### What is needed
Nothing but the data, repeated exactly, belongs in the answer.

### Record set
········

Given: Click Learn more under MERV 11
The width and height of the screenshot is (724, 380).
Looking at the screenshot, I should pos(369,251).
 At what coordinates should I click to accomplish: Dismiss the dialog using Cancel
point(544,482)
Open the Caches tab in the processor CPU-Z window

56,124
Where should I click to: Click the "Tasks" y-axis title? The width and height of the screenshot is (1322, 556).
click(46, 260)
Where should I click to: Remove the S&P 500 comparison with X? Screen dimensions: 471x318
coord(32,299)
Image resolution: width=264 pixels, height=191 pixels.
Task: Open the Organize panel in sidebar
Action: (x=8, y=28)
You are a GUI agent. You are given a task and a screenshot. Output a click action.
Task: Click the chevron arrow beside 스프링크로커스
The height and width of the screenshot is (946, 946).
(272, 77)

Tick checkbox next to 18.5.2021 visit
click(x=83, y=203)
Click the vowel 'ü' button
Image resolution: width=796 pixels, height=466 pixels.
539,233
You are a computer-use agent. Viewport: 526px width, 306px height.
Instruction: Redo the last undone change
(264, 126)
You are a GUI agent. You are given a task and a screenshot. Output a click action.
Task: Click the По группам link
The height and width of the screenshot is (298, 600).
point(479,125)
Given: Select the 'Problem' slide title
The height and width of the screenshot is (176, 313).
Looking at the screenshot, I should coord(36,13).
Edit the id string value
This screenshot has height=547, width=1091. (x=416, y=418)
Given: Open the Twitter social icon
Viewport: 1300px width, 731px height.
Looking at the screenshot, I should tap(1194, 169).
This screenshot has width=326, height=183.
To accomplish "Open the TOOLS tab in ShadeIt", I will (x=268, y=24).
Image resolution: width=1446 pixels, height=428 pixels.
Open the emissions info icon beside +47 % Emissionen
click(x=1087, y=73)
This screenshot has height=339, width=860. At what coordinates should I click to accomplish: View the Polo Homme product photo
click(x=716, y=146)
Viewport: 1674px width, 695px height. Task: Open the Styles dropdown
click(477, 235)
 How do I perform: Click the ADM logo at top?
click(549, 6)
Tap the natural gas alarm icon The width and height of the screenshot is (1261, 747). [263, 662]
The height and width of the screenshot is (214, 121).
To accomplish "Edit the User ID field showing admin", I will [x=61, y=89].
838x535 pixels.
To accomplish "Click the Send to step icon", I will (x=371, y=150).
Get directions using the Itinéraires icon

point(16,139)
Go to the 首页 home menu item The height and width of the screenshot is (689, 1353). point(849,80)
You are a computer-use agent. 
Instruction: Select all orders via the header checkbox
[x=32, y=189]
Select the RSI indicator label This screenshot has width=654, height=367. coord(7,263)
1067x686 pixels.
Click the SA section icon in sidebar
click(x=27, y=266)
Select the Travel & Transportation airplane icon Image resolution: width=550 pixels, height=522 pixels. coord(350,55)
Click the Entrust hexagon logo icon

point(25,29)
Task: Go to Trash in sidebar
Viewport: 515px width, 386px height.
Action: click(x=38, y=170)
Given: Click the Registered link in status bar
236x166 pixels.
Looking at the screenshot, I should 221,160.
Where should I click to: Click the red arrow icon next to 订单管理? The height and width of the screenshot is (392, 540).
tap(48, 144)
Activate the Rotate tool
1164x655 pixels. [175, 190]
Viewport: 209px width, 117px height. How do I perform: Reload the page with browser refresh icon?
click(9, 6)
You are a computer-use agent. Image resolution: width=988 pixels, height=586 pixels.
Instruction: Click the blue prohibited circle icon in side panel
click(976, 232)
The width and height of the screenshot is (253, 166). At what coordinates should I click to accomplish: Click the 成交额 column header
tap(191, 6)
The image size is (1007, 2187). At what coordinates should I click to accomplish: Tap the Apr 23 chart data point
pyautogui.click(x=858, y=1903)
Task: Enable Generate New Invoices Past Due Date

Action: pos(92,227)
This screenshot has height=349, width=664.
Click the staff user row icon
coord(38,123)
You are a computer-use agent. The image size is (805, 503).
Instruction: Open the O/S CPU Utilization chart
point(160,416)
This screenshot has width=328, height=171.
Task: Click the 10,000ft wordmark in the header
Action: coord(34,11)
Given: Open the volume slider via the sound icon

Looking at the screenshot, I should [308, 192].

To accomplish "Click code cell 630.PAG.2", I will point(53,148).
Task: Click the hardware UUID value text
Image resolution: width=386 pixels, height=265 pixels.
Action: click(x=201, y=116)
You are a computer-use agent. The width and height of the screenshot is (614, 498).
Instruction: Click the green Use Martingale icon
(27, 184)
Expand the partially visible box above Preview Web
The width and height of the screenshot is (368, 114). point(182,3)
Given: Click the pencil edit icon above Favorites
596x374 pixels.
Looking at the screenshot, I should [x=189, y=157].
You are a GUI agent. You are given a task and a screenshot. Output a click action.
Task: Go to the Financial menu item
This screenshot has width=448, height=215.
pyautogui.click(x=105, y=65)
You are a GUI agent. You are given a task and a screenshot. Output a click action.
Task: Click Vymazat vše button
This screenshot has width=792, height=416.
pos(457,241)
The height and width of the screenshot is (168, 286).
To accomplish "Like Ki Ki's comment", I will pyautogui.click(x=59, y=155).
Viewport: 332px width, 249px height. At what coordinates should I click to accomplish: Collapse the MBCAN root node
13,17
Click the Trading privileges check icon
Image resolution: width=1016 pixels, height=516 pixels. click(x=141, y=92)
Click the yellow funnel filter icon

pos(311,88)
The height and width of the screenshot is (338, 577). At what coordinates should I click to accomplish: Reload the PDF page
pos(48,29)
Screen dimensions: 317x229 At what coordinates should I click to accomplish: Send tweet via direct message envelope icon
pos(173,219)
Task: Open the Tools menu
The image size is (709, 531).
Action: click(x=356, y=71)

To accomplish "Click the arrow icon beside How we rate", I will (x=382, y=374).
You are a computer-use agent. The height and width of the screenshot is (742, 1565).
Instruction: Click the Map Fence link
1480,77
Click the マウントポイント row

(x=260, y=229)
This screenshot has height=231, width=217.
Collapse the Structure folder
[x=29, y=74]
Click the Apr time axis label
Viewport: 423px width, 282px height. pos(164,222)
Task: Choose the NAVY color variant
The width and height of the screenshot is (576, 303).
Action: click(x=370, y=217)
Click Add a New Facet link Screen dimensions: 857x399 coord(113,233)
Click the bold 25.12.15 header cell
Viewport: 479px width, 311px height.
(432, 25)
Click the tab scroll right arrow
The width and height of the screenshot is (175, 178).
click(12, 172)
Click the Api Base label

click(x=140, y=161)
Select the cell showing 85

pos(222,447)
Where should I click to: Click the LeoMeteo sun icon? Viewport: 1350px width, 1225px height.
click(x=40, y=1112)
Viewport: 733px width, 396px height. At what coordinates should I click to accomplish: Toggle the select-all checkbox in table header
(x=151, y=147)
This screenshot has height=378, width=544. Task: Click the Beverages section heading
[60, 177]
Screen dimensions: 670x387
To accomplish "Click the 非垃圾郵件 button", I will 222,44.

········

### Exercise answer
Given: Click Learn more under MERV 11
The width and height of the screenshot is (724, 380).
Looking at the screenshot, I should pos(369,251).
 At what coordinates should I click to accomplish: Dismiss the dialog using Cancel
point(544,482)
Open the Caches tab in the processor CPU-Z window

56,124
Where should I click to: Click the "Tasks" y-axis title? The width and height of the screenshot is (1322, 556).
click(46, 260)
Where should I click to: Remove the S&P 500 comparison with X? Screen dimensions: 471x318
coord(32,299)
Image resolution: width=264 pixels, height=191 pixels.
Task: Open the Organize panel in sidebar
Action: (x=8, y=28)
You are a GUI agent. You are given a task and a screenshot. Output a click action.
Task: Click the chevron arrow beside 스프링크로커스
The height and width of the screenshot is (946, 946).
(272, 77)

Tick checkbox next to 18.5.2021 visit
click(x=83, y=203)
Click the vowel 'ü' button
Image resolution: width=796 pixels, height=466 pixels.
539,233
You are a computer-use agent. Viewport: 526px width, 306px height.
Instruction: Redo the last undone change
(264, 126)
You are a GUI agent. You are given a task and a screenshot. Output a click action.
Task: Click the По группам link
The height and width of the screenshot is (298, 600).
point(479,125)
Given: Select the 'Problem' slide title
The height and width of the screenshot is (176, 313).
Looking at the screenshot, I should coord(36,13).
Edit the id string value
This screenshot has height=547, width=1091. (x=416, y=418)
Given: Open the Twitter social icon
Viewport: 1300px width, 731px height.
Looking at the screenshot, I should tap(1194, 169).
This screenshot has width=326, height=183.
To accomplish "Open the TOOLS tab in ShadeIt", I will (x=268, y=24).
Image resolution: width=1446 pixels, height=428 pixels.
Open the emissions info icon beside +47 % Emissionen
click(x=1087, y=73)
This screenshot has height=339, width=860. At what coordinates should I click to accomplish: View the Polo Homme product photo
click(x=716, y=146)
Viewport: 1674px width, 695px height. Task: Open the Styles dropdown
click(477, 235)
 How do I perform: Click the ADM logo at top?
click(549, 6)
Tap the natural gas alarm icon The width and height of the screenshot is (1261, 747). [263, 662]
The height and width of the screenshot is (214, 121).
To accomplish "Edit the User ID field showing admin", I will [x=61, y=89].
838x535 pixels.
To accomplish "Click the Send to step icon", I will (x=371, y=150).
Get directions using the Itinéraires icon

point(16,139)
Go to the 首页 home menu item The height and width of the screenshot is (689, 1353). point(849,80)
You are a computer-use agent. 
Instruction: Select all orders via the header checkbox
[x=32, y=189]
Select the RSI indicator label This screenshot has width=654, height=367. coord(7,263)
1067x686 pixels.
Click the SA section icon in sidebar
click(x=27, y=266)
Select the Travel & Transportation airplane icon Image resolution: width=550 pixels, height=522 pixels. coord(350,55)
Click the Entrust hexagon logo icon

point(25,29)
Task: Go to Trash in sidebar
Viewport: 515px width, 386px height.
Action: click(x=38, y=170)
Given: Click the Registered link in status bar
236x166 pixels.
Looking at the screenshot, I should 221,160.
Where should I click to: Click the red arrow icon next to 订单管理? The height and width of the screenshot is (392, 540).
tap(48, 144)
Activate the Rotate tool
1164x655 pixels. [175, 190]
Viewport: 209px width, 117px height. How do I perform: Reload the page with browser refresh icon?
click(9, 6)
You are a computer-use agent. Image resolution: width=988 pixels, height=586 pixels.
Instruction: Click the blue prohibited circle icon in side panel
click(976, 232)
The width and height of the screenshot is (253, 166). At what coordinates should I click to accomplish: Click the 成交额 column header
tap(191, 6)
The image size is (1007, 2187). At what coordinates should I click to accomplish: Tap the Apr 23 chart data point
pyautogui.click(x=858, y=1903)
Task: Enable Generate New Invoices Past Due Date

Action: pos(92,227)
This screenshot has height=349, width=664.
Click the staff user row icon
coord(38,123)
You are a computer-use agent. The image size is (805, 503).
Instruction: Open the O/S CPU Utilization chart
point(160,416)
This screenshot has width=328, height=171.
Task: Click the 10,000ft wordmark in the header
Action: coord(34,11)
Given: Open the volume slider via the sound icon

Looking at the screenshot, I should [308, 192].

To accomplish "Click code cell 630.PAG.2", I will point(53,148).
Task: Click the hardware UUID value text
Image resolution: width=386 pixels, height=265 pixels.
Action: click(x=201, y=116)
You are a computer-use agent. The width and height of the screenshot is (614, 498).
Instruction: Click the green Use Martingale icon
(27, 184)
Expand the partially visible box above Preview Web
The width and height of the screenshot is (368, 114). point(182,3)
Given: Click the pencil edit icon above Favorites
596x374 pixels.
Looking at the screenshot, I should [x=189, y=157].
You are a GUI agent. You are given a task and a screenshot. Output a click action.
Task: Go to the Financial menu item
This screenshot has width=448, height=215.
pyautogui.click(x=105, y=65)
You are a GUI agent. You are given a task and a screenshot. Output a click action.
Task: Click Vymazat vše button
This screenshot has width=792, height=416.
pos(457,241)
The height and width of the screenshot is (168, 286).
To accomplish "Like Ki Ki's comment", I will pyautogui.click(x=59, y=155).
Viewport: 332px width, 249px height. At what coordinates should I click to accomplish: Collapse the MBCAN root node
13,17
Click the Trading privileges check icon
Image resolution: width=1016 pixels, height=516 pixels. click(x=141, y=92)
Click the yellow funnel filter icon

pos(311,88)
The height and width of the screenshot is (338, 577). At what coordinates should I click to accomplish: Reload the PDF page
pos(48,29)
Screen dimensions: 317x229 At what coordinates should I click to accomplish: Send tweet via direct message envelope icon
pos(173,219)
Task: Open the Tools menu
The image size is (709, 531).
Action: click(x=356, y=71)

To accomplish "Click the arrow icon beside How we rate", I will (x=382, y=374).
You are a computer-use agent. The height and width of the screenshot is (742, 1565).
Instruction: Click the Map Fence link
1480,77
Click the マウントポイント row

(x=260, y=229)
This screenshot has height=231, width=217.
Collapse the Structure folder
[x=29, y=74]
Click the Apr time axis label
Viewport: 423px width, 282px height. pos(164,222)
Task: Choose the NAVY color variant
The width and height of the screenshot is (576, 303).
Action: click(x=370, y=217)
Click Add a New Facet link Screen dimensions: 857x399 coord(113,233)
Click the bold 25.12.15 header cell
Viewport: 479px width, 311px height.
(432, 25)
Click the tab scroll right arrow
The width and height of the screenshot is (175, 178).
click(12, 172)
Click the Api Base label

click(x=140, y=161)
Select the cell showing 85

pos(222,447)
Where should I click to: Click the LeoMeteo sun icon? Viewport: 1350px width, 1225px height.
click(x=40, y=1112)
Viewport: 733px width, 396px height. At what coordinates should I click to accomplish: Toggle the select-all checkbox in table header
(x=151, y=147)
This screenshot has height=378, width=544. Task: Click the Beverages section heading
[60, 177]
Screen dimensions: 670x387
To accomplish "Click the 非垃圾郵件 button", I will 222,44.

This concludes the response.